• SUPPLIED ENTRIES
============================================================
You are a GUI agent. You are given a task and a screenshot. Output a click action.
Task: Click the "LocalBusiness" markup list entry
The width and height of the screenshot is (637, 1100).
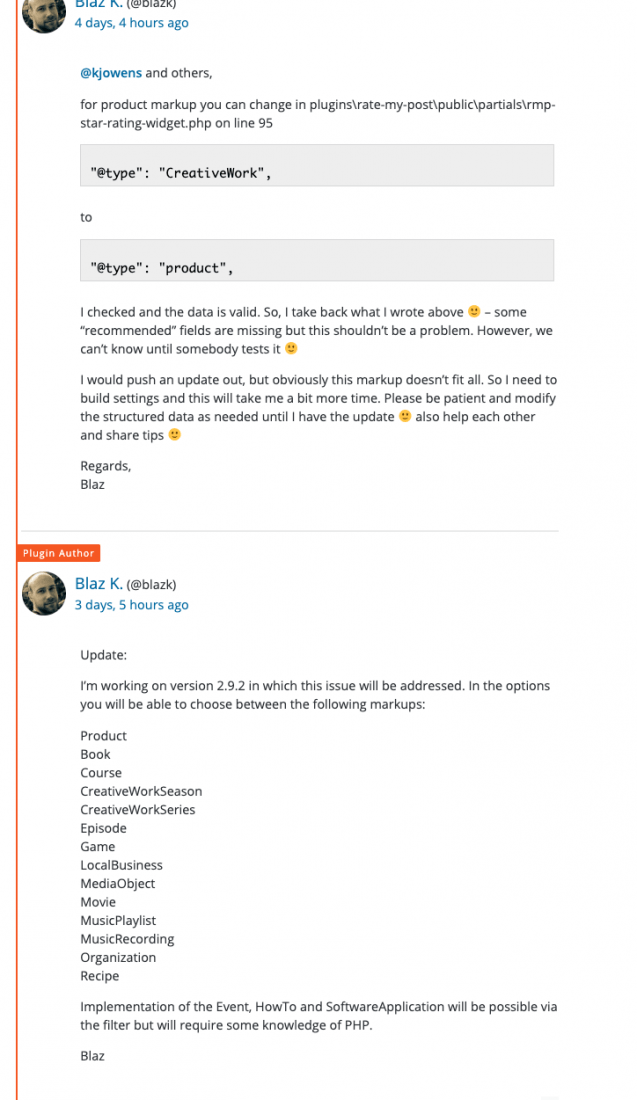121,865
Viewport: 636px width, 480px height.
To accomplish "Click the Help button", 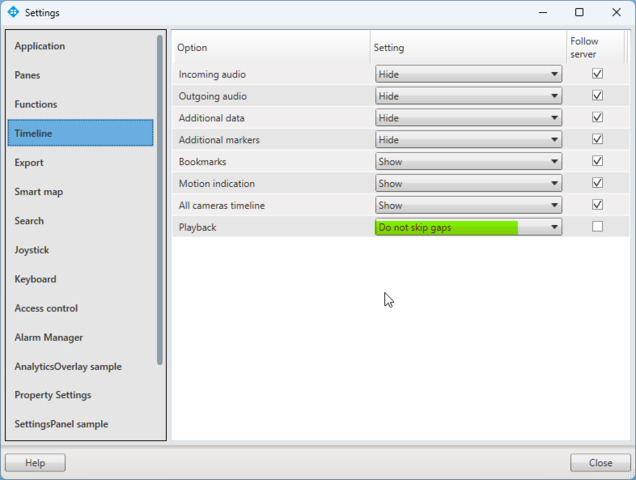I will 35,463.
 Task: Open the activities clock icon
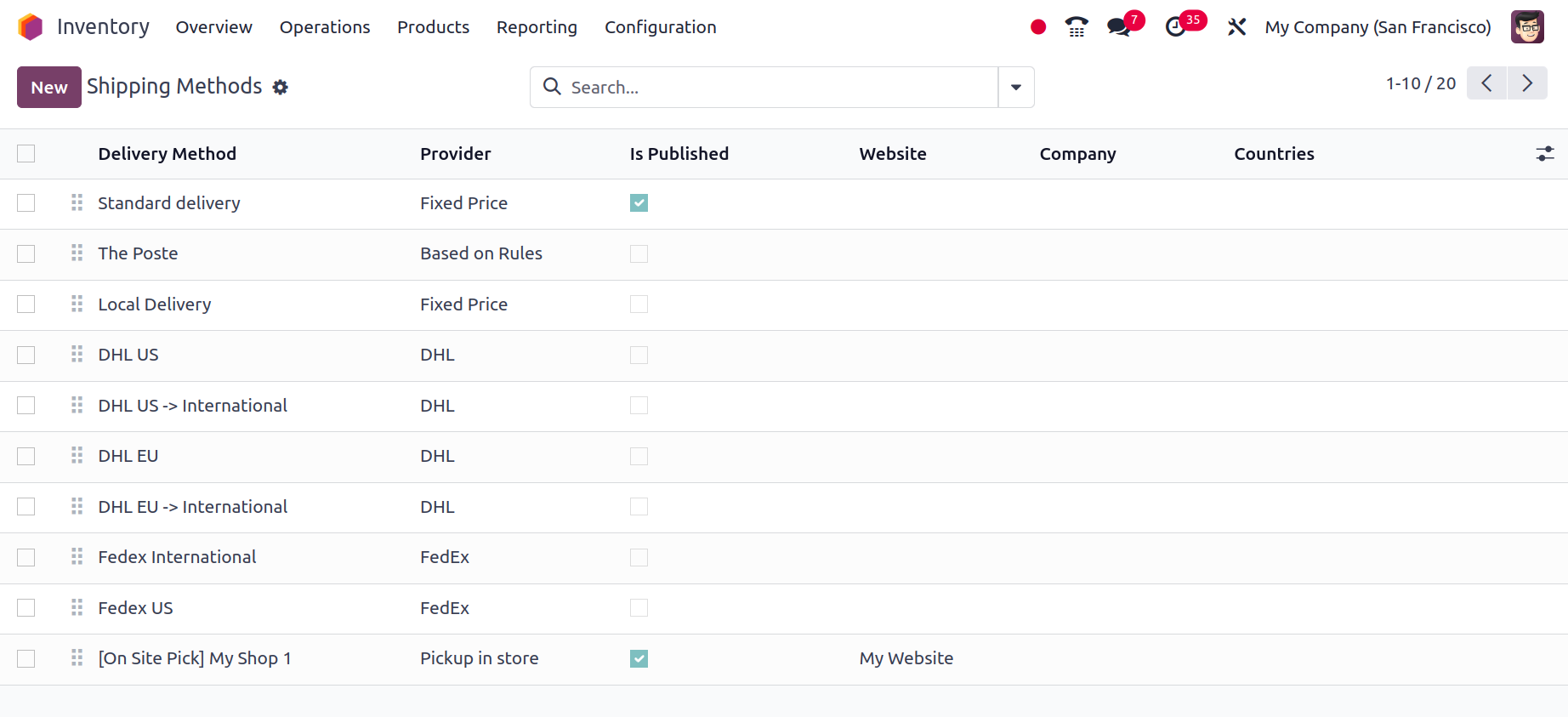click(1176, 27)
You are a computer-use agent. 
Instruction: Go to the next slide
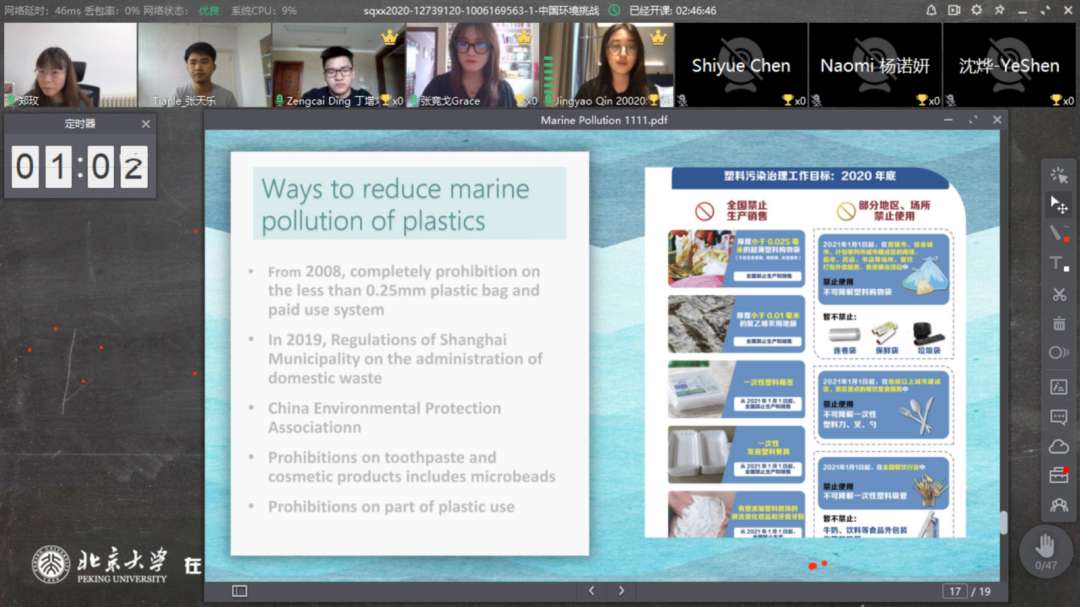coord(621,591)
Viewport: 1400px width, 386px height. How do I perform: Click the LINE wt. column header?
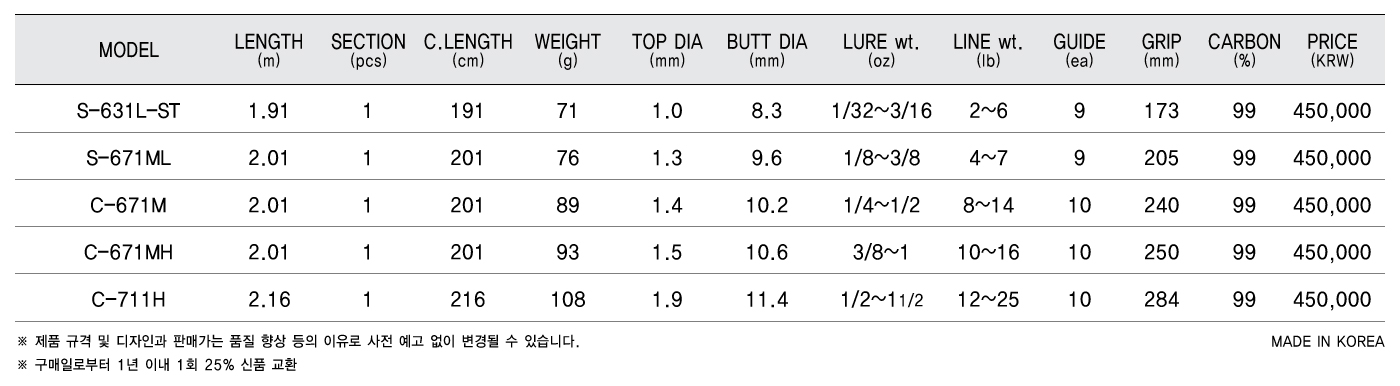(987, 50)
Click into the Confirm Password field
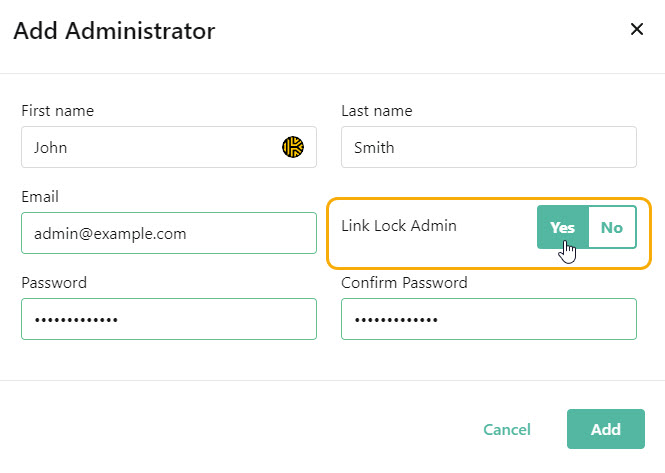 (x=489, y=319)
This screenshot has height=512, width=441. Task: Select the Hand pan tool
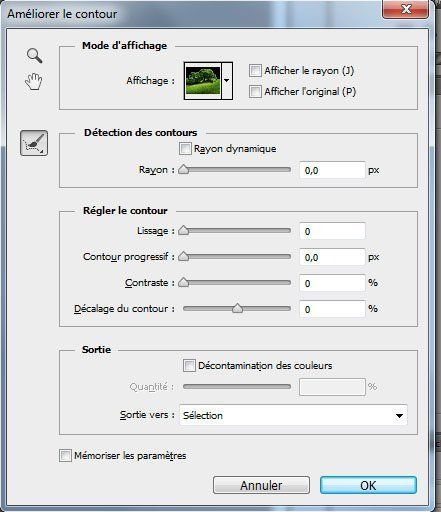click(x=34, y=81)
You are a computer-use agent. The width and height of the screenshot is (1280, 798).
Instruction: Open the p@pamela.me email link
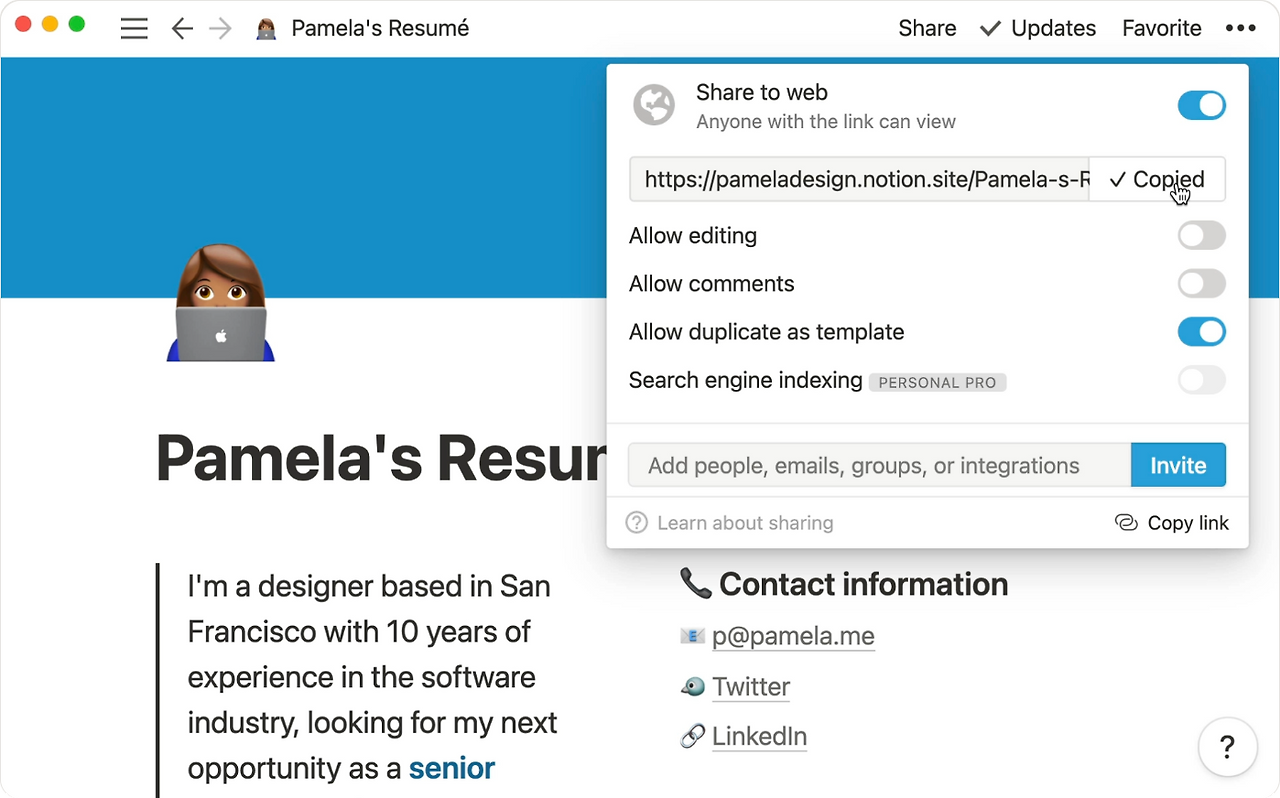[793, 636]
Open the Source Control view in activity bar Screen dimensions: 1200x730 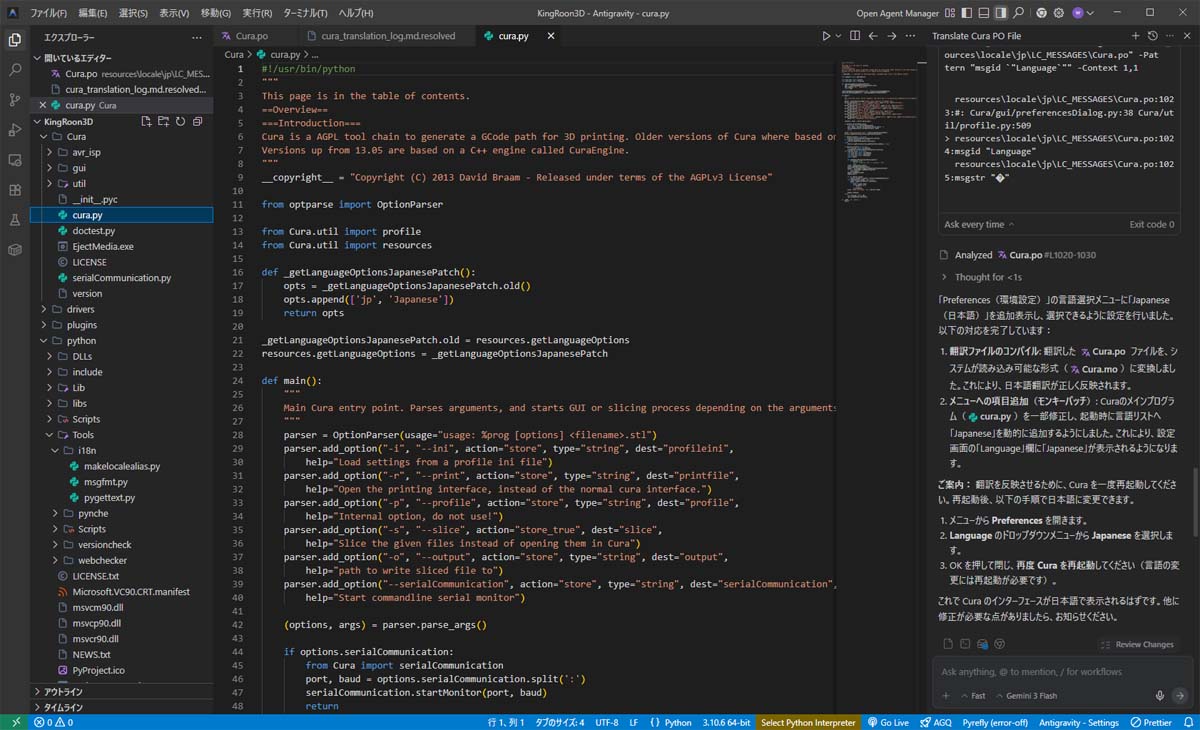pyautogui.click(x=15, y=100)
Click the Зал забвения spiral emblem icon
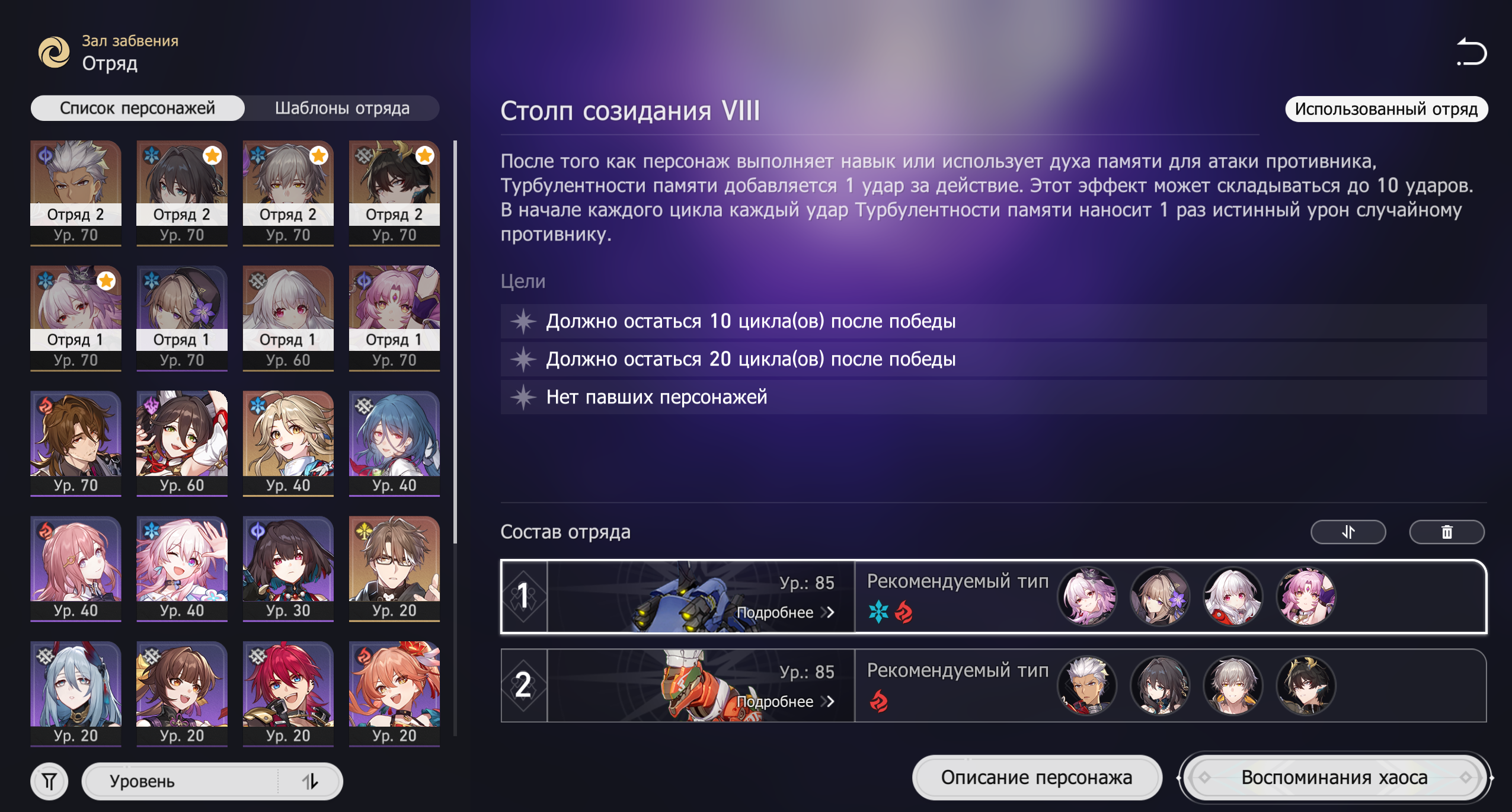This screenshot has height=812, width=1512. coord(54,52)
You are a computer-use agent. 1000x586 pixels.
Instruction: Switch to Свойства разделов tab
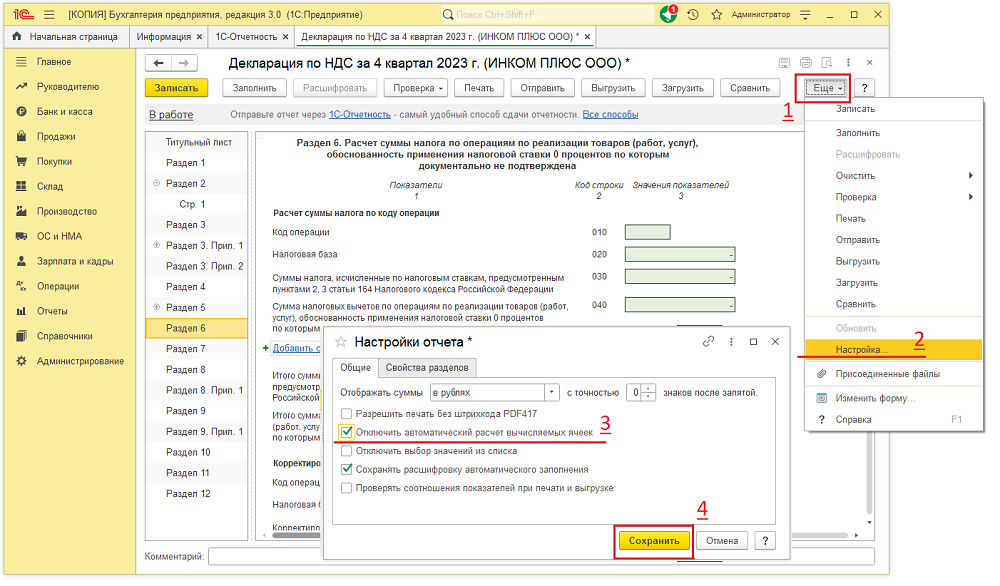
============================================================
• TASK INSTRUCTIONS
In the listing above, find each line with the word "agent" and copy it.

• WRITTEN RESPONSE
You are a GUI agent. You are given a task and a screenshot. Output a click action.
You are a computer-use agent. 
You are a computer-use agent. The width and height of the screenshot is (1280, 798).
You are a computer-use agent. 1000x586 pixels.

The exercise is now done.